# Beethoven Op 71



## Olias (Nov 18, 2010)

Beethoven's Op 71 is a Wind Sextet (2 clarinets, 2 bassoons, 2 horns) written in the 1790s when LvB was still in Bonn. Its very "prim and proper" classical period style so no "sound and fury" here but I really love this piece. I played one of the horn parts in a chamber music group during my university days. Its a great four movement piece and was later arranged for the standard wind quintet. Is anyone else familiar with this work?

1st movement






2nd, 3rd, and 4th movements


----------



## Guest (Jan 27, 2017)

Yes and I like it very much. I think it is much better than his earlier wind octet. I have two recordings but the one I like best is a wind group called Mozzafiato.


----------



## KenOC (Mar 7, 2011)

Note in passing: Beethoven reworked his wind octet into a string quintet in 1795, an improvement I think. It was published as his Op. 4.


----------



## Pugg (Aug 8, 2014)

Scharoun Ensemble Berlin (Members of the Berlin Philharmonic) are stunning is this work.


----------



## Heck148 (Oct 27, 2016)

Olias said:


> Beethoven's Op 71 is a Wind Sextet (2 clarinets, 2 bassoons, 2 horns) written in the 1790s when LvB was still in Bonn. Its very "prim and proper" classical period style so no "sound and fury" here but I really love this piece. I played one of the horn parts in a chamber music group during my university days. Its a great four movement piece and was later arranged for the standard wind quintet. Is anyone else familiar with this work?

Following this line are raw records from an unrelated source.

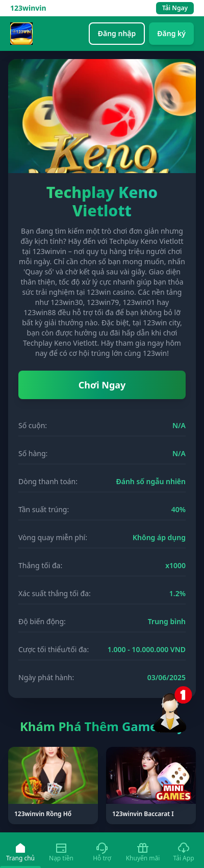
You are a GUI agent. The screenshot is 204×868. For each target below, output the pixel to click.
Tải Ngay (175, 8)
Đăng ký (171, 33)
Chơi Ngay (102, 385)
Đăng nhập (117, 33)
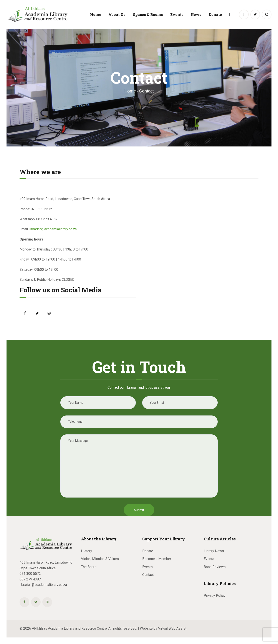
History (87, 551)
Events (147, 567)
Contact (148, 574)
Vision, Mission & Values (100, 559)
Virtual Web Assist (172, 628)
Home (130, 91)
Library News (214, 551)
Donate (148, 551)
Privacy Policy (214, 596)
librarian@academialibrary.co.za (53, 229)
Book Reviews (215, 567)
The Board (89, 567)
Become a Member (157, 559)
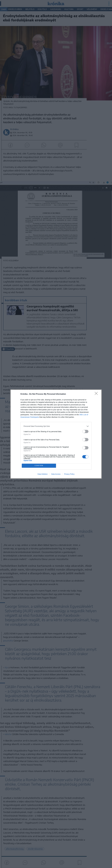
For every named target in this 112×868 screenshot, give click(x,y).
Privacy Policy (69, 474)
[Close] (97, 394)
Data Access (56, 474)
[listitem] (56, 426)
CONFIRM (39, 465)
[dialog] (56, 434)
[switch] (85, 431)
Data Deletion (43, 474)
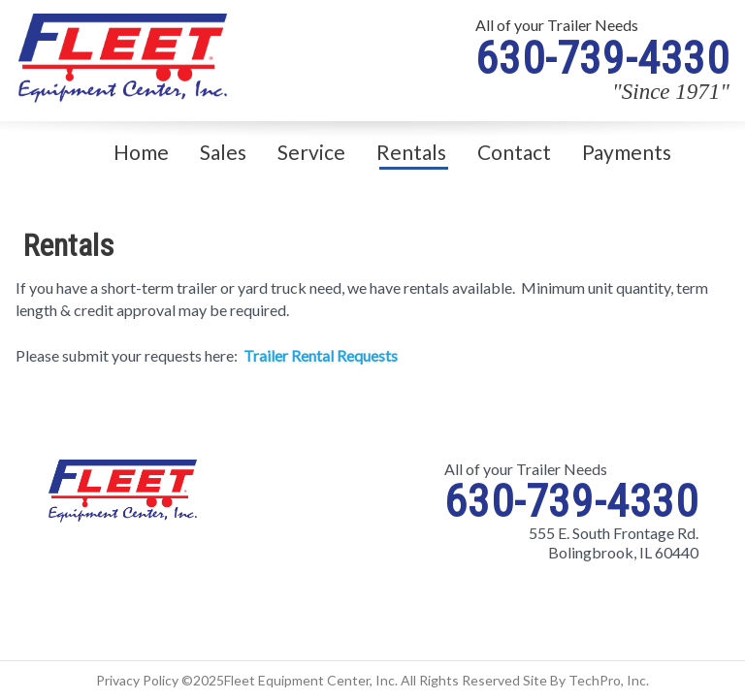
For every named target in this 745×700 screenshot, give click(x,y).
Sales (223, 151)
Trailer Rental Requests (320, 355)
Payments (627, 151)
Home (141, 151)
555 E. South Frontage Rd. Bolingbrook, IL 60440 (613, 542)
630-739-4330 (602, 58)
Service (311, 151)
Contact (514, 151)
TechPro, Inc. (608, 680)
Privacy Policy (137, 680)
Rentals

Love this piece...as a bassoonist, I love performing this work, one of the best...it's classical style, in 4 mvts, but it's gutsy too, as the young Beethoven genius begins to emerge...
Great slow mvt - wonderful bassoon solo, one of the best.
That said, I've always hated/disliked intensely the 5tet version...obviously written for a group that had a lame bassoon player...all the best bassoon parts are given to the horn or clarinet...the bassoon part is essentially the Bassoon II part of the 6tet...real PITA.
the original - WW 6tet rules!! 
My favorite recording never made it to CD, TMK - the NY WW 5tet plus friends -

I also have a fine recording of this work with the CzechPO woodwinds....great playing.

Glazer, Oppenheim[??] clars
Barrows, Buffington horns
Weisberg, Glickman = bassoons

They also made a great recording of LvB 8tet for Winds, and the Rondino


----------